** Opening Materials provided block **

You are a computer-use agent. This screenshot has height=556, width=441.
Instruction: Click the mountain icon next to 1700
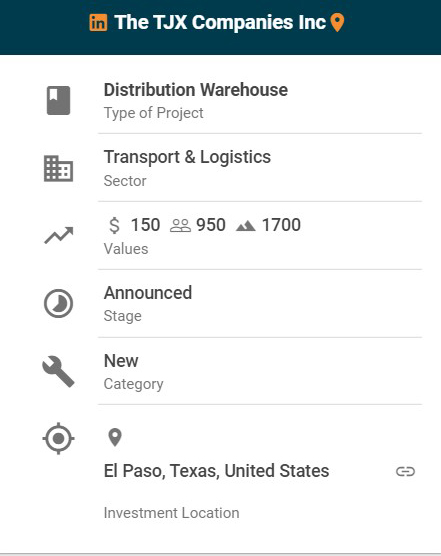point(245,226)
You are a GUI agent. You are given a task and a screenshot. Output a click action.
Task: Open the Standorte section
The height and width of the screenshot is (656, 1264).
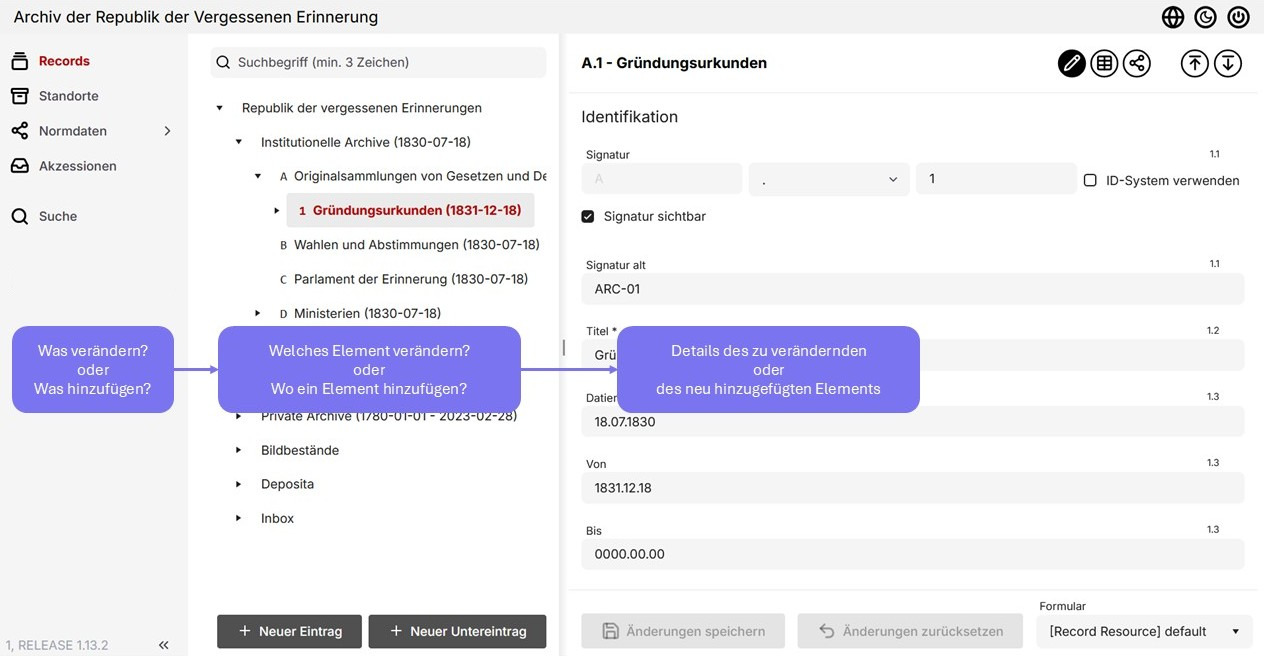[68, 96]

** Closing Materials provided block **

Try it: Word for word, repeat each line of the records, and leave every image out.

Solution:
You are a computer-use agent. This screenshot has height=556, width=441.
Instruction: Click the mountain icon next to 1700
point(245,226)
You are a GUI agent. You are given a task and a screenshot. Output a click action.
Task: Open the Standorte section
The height and width of the screenshot is (656, 1264).
[68, 96]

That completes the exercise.